È una lunga storia. Ed è anche abbastanza triste. Per riassumerla, mi limito a dire che noi di Forza Italia non andammo al governo da soli, ma con gli alleati. Allora proposi di introdurre la flat tax gradualmente, ma Berlusconi insistette per introdurla da subito a pieno regime. Come che sia, la misura fu sottoscritta da tutti, ma poi gli alleati si rifiutarono di applicare il programma. Accadde così anche per le privatizzazioni: An le osteggiò con forza.
E oggi trova che i tempi siano maturi, dato che - almeno su questo Salvini concorda con Berlusconi?
Oggi i tempi sono maturi.
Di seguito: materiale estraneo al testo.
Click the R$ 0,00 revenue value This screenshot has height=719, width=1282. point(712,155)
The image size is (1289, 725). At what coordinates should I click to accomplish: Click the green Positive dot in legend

L’unica vera difficoltà è che la misura si espone a critiche gratuite, che spesso inducono la gente a considerarla come un favore ai ricchi. È il caso di Padoan ad esempio, che ha definito la flat tax come la misura della “fatina azzurra”: la classica risposta di un anonimo burocrate che non ha neanche la fantasia di togliere lo sguardo dal suo lavoro quotidiano.
Gentiloni intanto chiude le porte alle larghe intese con Berlusconi dopo il voto. Ma se non vince il centrodestra, l’alternativa quale sarebbe se non un governo del M5s più alleati vari ed eventuali?
È un problema che mi sono posto anch’io: se questo Paese non manda in Parlamento una maggioranza, ci sarà il problema di fare un governo. Il punto è che le larghe intese sono il tipo di governo che vuole Grillo: attaccare destra e sinistra unite gli consentirebbe di presentarsi come unica alternativa. Per scongiurare quindi l’eventualità di un governo a Cinque Stelle, ritengo quindi che oggi sia meglio non alimentare questo tipo di propaganda.